À peine le soleil s’est couché que le froid arrive au grand galop. Nous n’avons ni gants, ni bonnet ni grosses chaussettes pour affronter la nuit qui s’annonce plus que fraîche. On déguste nos noodles à la soupe d’asperges (franchement c’est vraiment pas si mal!) près des flammes qui, à cette altitude, ont du mal à rester vives et nous ne tardons pas à aller nous coucher. Demain la plus dure journée du trek nous attend.

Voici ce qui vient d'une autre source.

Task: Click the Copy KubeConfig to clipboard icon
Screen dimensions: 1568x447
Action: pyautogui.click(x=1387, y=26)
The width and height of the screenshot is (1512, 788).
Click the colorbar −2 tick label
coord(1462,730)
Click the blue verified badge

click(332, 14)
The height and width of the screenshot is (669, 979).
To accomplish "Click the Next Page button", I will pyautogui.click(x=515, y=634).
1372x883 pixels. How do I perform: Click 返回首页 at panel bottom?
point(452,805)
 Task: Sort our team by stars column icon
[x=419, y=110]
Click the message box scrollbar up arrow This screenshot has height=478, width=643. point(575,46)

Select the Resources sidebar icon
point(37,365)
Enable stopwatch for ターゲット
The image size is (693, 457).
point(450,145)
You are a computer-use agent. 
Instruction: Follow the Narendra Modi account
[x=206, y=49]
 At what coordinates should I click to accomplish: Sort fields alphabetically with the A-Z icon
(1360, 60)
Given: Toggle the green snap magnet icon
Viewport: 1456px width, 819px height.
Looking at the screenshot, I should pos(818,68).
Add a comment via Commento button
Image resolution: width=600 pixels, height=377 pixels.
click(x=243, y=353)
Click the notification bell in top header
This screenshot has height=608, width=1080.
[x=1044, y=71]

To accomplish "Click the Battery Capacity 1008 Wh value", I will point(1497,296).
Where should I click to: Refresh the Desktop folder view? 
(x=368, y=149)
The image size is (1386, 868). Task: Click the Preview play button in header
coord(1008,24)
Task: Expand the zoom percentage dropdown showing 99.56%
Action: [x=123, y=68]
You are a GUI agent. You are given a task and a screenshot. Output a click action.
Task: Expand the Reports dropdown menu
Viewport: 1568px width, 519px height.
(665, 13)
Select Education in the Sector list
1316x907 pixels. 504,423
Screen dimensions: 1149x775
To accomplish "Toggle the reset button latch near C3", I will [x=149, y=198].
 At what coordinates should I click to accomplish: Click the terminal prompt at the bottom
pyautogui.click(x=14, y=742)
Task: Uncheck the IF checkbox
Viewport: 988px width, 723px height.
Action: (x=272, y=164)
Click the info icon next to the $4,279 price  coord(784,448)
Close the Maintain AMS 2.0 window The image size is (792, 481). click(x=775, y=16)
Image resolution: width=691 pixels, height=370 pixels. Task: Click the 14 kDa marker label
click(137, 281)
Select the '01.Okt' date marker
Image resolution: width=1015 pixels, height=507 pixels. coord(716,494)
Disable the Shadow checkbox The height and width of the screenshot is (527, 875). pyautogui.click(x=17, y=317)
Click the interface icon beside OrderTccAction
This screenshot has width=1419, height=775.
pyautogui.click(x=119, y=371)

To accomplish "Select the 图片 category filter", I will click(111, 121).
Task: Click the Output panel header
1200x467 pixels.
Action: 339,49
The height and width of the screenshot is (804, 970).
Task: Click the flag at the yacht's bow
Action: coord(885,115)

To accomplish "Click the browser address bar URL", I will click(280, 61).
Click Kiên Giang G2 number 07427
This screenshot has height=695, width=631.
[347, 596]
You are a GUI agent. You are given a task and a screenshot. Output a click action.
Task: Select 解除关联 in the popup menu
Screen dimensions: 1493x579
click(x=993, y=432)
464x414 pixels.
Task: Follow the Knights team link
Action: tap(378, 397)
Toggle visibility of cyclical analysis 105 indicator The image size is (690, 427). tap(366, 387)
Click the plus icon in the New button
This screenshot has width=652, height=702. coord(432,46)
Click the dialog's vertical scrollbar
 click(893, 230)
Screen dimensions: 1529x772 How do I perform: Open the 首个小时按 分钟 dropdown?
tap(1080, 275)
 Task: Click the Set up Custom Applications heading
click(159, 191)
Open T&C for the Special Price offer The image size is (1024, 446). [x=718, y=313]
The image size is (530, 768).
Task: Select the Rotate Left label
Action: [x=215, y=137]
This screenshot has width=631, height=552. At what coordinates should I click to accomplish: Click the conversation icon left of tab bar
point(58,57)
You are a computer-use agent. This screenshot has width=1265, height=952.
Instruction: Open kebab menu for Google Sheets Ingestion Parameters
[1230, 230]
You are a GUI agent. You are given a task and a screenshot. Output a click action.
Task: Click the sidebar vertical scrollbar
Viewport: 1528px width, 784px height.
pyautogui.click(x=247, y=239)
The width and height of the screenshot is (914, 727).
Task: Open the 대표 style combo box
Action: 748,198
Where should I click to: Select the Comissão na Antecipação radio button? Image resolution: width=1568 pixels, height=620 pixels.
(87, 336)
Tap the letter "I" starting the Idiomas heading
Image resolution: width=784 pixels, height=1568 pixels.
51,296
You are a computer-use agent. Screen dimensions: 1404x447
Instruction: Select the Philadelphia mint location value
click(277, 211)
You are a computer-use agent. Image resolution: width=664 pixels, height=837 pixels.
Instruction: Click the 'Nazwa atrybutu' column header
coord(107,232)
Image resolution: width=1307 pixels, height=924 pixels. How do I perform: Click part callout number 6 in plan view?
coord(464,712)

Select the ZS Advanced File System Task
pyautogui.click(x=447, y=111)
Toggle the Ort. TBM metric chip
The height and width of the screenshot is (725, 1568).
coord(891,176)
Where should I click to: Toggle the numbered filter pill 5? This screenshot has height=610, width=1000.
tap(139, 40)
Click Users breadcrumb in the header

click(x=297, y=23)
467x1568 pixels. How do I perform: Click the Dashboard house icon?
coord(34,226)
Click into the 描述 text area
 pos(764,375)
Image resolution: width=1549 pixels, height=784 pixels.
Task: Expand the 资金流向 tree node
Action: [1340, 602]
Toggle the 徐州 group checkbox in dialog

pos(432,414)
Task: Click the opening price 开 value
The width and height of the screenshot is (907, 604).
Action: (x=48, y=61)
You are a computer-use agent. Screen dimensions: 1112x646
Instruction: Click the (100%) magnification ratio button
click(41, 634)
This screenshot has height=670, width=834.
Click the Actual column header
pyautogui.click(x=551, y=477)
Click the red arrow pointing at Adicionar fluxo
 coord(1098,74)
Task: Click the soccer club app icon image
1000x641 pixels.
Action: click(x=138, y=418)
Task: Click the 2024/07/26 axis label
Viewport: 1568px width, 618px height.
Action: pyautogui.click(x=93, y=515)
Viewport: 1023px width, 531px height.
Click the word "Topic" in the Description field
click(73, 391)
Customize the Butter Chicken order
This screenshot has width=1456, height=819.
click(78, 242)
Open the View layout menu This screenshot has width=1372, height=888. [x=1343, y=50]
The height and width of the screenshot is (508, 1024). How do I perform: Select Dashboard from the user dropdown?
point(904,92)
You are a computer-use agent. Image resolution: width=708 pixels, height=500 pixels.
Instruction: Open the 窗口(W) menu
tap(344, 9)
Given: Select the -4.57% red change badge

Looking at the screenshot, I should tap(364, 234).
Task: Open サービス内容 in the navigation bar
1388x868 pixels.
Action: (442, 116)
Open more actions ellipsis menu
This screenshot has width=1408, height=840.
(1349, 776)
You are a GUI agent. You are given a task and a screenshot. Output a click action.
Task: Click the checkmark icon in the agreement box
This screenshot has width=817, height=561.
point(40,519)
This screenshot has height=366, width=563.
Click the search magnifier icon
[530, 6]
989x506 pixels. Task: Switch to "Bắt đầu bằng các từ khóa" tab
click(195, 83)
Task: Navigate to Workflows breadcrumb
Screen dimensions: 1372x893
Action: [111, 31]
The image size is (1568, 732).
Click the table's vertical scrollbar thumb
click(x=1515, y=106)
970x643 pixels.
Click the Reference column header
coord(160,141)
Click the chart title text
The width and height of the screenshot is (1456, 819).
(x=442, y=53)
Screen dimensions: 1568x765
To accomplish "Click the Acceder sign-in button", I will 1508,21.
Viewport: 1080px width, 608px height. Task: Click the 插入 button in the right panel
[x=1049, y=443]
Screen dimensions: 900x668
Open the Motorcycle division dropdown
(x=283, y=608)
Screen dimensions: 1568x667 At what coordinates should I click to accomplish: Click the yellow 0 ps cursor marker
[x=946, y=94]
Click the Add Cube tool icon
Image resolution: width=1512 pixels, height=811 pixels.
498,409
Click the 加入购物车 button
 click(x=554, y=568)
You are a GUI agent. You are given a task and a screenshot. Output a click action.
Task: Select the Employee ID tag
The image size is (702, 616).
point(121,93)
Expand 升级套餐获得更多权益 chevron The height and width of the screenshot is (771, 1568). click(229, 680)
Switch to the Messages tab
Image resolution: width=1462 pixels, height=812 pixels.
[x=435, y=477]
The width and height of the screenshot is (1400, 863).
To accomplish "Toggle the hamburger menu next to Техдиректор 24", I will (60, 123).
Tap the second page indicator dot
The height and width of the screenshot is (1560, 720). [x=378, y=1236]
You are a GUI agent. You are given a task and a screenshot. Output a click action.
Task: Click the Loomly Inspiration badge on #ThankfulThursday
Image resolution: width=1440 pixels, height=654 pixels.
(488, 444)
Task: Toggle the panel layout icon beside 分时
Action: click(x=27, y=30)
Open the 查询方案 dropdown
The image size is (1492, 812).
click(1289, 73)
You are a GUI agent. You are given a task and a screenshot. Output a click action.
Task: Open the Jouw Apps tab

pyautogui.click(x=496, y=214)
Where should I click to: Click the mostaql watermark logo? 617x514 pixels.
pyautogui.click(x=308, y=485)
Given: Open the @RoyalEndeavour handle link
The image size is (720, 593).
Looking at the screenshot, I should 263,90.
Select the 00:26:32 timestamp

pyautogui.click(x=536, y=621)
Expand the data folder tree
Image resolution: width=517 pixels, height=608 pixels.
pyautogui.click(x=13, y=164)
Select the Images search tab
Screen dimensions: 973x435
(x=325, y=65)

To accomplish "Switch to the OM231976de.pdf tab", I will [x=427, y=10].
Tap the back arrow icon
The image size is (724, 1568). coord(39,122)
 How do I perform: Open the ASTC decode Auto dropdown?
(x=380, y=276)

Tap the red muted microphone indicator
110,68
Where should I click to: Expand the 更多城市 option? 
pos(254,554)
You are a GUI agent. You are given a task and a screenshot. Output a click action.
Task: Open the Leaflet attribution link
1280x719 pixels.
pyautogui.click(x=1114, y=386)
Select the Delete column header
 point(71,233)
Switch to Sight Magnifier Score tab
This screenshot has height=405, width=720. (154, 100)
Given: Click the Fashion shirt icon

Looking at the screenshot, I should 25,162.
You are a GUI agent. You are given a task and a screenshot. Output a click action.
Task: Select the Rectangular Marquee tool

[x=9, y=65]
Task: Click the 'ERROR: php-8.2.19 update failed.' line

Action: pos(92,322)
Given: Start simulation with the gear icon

Jour 2 : Paria – Punta Union – Tuallipampa

Nous nous réveillons avec la fâcheuse impression de ne pas avoir vraiment bien dormi. La nuit a été froide, malgré nos duvets confort 0°C, extrême -3°C. Il faut que nous réfléchissions à une solution pour avoir plus chaud les deux prochaines nuits ! En attendant, nous dégustons notre avoine et notre tasse de thé tant bien que mal face aux braises fumantes de la veille, après avoir remballé la tente. Il est 7h30 du matin et il fait un froid de canard ! La « vaisselle » manque de m’en faire tomber les doigts et nous avons bien du mal à réchauffer nos doigts de pieds, encore endoloris du froid de la nuit. 7h45, nous sommes prêts à repartir : à nous le col de Punta Union à 4750m d’altitude ! Le point culminant du trek de Santa Cruz. Un dénivelé de 1000m nous attend aujourd’hui, nous sommes prévenus !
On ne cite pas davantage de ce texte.